Based on fraudulent TOEFL exams, students were able to “cheat their way” into universities across the country, including UC Irvine, UC Riverside, Arizona State University and the University of Alabama, Kuemmerle said. However, a number of them were not able to successfully graduate.

“Some of them weren’t able to cut the muster, because that old adage, ‘If you’re cheating, you’re really cheating yourself,’” Kuemmerle said. “If they can’t match the language, they might not have the aptitude to do well in an American university.”

Last year, as UC Santa Barbara enrolled more students from China, professors complained about a lack of English skills. In the last decade, the University of California’s enrollment of international students has more than tripled. Chinese students’ campus presence has grown more than eightfold.

Faculty said they had pressed in recent years for international students to be better screened for English-language skills, concerned that a troubling number of Chinese undergraduates lacked college-level abilities in the language, even though admissions standards generally mandate that foreign students score at "intermediate" levels on the TOEFL exam.

Kuemmerle called Tuesday’s arrests the “first phase of the investigation.”

“At some point, we may make a decision to discuss directly with the schools certain individuals who we know cheated on the exam,” he said.

U.S. Immigration and Customs Enforcement’s Homeland Security Investigations, the State Department’s Diplomatic Security Service and U.S. Citizenship and Immigration Service’s Fraud Detection National Security Section are investigating the case.

The conspiracy count in the indictment carries a maximum penalty of five years in federal prison. The charge of using a false passport carries a maximum sentence of 10 years. Aggravated identity theft carries a mandatory consecutive two-year sentence.

“Hopefully this will deter others from even thinking about taking an examination on behalf of somebody who is trying to get into one of these schools from overseas,” Kuemmerle said. “We want to reserve those spots for honest, hard-working applicants who does his or her own test and doesn’t cheat the system.”
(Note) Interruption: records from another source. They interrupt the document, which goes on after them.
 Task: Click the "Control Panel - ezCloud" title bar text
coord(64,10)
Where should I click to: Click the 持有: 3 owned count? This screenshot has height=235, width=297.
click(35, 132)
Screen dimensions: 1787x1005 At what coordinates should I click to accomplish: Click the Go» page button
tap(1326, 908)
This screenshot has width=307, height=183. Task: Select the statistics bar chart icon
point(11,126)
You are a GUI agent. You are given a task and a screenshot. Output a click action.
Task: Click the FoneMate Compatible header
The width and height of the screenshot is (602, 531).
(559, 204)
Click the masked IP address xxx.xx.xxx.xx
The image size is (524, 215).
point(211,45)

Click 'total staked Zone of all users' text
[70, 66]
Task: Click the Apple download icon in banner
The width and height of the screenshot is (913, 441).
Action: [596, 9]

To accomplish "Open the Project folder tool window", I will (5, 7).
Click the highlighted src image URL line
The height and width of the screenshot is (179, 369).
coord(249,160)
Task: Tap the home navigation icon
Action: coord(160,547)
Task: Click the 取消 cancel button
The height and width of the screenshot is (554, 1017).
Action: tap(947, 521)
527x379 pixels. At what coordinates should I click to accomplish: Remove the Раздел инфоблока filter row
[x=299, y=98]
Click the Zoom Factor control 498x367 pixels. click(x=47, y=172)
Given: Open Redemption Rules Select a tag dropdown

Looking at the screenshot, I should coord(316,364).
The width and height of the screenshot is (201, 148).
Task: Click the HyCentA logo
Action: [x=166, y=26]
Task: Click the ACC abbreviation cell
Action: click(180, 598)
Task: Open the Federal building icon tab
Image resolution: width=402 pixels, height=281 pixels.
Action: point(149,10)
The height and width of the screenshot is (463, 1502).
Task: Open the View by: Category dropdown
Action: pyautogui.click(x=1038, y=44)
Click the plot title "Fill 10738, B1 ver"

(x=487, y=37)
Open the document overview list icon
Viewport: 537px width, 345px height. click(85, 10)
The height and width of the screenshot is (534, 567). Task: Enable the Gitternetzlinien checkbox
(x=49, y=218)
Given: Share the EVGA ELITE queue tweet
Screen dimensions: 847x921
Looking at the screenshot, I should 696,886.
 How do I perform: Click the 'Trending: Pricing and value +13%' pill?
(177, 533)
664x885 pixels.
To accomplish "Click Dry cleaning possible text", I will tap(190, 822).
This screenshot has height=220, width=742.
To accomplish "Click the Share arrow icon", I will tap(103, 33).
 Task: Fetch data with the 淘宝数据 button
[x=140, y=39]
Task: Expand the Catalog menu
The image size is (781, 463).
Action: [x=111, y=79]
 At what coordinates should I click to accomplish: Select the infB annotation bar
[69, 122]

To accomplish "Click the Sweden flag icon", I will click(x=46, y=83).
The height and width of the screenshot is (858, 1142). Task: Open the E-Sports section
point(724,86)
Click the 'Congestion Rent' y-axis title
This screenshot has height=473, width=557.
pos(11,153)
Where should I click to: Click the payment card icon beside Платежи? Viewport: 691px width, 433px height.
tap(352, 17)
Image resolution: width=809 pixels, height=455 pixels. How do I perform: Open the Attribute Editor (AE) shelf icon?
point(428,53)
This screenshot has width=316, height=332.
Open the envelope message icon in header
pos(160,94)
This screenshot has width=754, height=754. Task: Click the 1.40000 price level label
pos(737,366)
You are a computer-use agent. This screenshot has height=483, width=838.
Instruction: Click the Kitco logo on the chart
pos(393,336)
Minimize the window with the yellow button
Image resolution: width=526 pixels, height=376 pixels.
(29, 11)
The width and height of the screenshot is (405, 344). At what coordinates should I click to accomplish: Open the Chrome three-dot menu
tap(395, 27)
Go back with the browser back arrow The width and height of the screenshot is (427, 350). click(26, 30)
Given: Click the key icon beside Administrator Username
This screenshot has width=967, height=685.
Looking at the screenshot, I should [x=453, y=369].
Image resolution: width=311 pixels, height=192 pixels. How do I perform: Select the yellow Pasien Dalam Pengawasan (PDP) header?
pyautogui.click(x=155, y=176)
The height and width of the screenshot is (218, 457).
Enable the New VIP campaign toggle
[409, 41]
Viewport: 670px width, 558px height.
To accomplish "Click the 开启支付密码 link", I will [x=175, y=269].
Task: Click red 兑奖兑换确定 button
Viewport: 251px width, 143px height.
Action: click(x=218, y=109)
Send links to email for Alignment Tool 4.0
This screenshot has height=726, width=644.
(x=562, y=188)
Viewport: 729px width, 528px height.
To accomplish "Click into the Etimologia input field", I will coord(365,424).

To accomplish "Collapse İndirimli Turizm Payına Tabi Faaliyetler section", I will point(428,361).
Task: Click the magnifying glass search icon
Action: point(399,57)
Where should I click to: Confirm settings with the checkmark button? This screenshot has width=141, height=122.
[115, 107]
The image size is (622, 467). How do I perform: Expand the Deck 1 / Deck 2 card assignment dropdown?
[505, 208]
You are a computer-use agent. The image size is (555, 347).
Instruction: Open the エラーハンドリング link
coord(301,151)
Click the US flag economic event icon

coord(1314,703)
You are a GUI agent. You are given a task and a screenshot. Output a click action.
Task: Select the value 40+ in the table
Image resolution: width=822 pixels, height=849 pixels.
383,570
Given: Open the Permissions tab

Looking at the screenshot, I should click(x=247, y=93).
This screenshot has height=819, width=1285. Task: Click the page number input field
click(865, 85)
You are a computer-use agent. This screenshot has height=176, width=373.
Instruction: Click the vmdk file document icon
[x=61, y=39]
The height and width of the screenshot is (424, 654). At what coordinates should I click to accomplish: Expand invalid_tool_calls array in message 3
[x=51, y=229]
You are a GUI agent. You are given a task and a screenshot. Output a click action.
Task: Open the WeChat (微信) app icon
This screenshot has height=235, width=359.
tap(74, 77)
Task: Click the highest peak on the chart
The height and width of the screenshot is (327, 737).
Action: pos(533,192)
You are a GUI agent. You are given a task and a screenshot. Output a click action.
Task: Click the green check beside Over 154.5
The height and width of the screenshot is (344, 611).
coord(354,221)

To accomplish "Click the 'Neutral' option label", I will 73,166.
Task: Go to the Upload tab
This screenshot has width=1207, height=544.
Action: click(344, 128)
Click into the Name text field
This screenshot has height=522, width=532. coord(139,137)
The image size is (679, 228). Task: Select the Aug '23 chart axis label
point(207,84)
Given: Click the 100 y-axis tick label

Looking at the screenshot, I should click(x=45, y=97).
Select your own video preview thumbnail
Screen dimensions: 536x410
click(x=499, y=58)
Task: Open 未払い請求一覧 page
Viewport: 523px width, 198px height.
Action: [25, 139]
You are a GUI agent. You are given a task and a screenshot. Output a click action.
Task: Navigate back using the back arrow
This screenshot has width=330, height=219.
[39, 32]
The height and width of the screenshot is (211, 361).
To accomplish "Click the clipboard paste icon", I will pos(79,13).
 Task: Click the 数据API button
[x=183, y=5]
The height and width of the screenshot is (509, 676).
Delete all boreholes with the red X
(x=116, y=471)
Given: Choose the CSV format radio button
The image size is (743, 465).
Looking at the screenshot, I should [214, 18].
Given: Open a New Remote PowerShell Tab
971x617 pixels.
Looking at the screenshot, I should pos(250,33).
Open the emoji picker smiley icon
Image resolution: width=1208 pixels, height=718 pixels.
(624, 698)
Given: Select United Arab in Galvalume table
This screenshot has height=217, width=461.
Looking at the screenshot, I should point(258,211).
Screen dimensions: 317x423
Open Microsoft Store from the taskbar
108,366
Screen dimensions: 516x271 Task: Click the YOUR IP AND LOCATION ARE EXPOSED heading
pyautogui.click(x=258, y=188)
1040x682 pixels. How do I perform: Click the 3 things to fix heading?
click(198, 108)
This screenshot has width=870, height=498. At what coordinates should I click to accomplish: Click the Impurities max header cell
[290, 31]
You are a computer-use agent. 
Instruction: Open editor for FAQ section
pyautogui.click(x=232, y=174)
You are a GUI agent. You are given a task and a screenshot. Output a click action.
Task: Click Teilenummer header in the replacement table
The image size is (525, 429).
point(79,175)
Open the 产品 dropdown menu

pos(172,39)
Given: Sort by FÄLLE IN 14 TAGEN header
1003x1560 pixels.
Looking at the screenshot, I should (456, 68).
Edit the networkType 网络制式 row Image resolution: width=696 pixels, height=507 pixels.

Athletic Scandal Touches UCLA - Part 5

Statement from UC President Napolitano on college admissions investigation

UC President Janet Napolitano issued the following statement today (March 13):

I was deeply troubled and disappointed to learn of the charges filed by the U.S. Department of Justice against several dozen individuals accused of cheating and accepting bribes to gain students’ unlawful admission to top universities, including the University of California.

The allegations associated with UC, if proven true, are a disservice to the hardworking and accomplished students and alumni who have earned their place at the university and continue to make us proud.

Illegal, inappropriate and unethical means to gain admission, at the expense of deserving applicants, is antithetical to every aspect of our mission and values.  As a public institution — one of the most highly regarded in the world — we are dedicated to ensuring a level playing field for every applicant.

We will take swift and appropriate disciplinary actions to address misconduct once we have all the facts. In the meantime, we:

  • Are investigating any individual affiliated with UC who has been implicated thus far;
  • Initiated a critical review of our admissions policies to look for weaknesses and vulnerabilities;
  • Reached out to The College Board to learn more about its assessment of recent developments and any potential changes regarding the administration of SAT and ACT tests to ensure the integrity of students’ scores;
  • Requested the latest available information from the U.S. Attorney offices in California to guide our future proactive action; and
  • Are collaborating with local and federal authorities in this matter to unearth the full breadth and scope of this problem.

It is unfortunate that the unethical behavior of a few individuals colors UC’s unwavering commitment to fairness and equity. The university will seize this moment as a valuable opportunity to improve its policies and practices, while continuing to be transparent, accountable and expeditious, as this is our fundamental obligation to our students – prospective, current and alumni – as well as the public. We will uncover the full truth and make things right.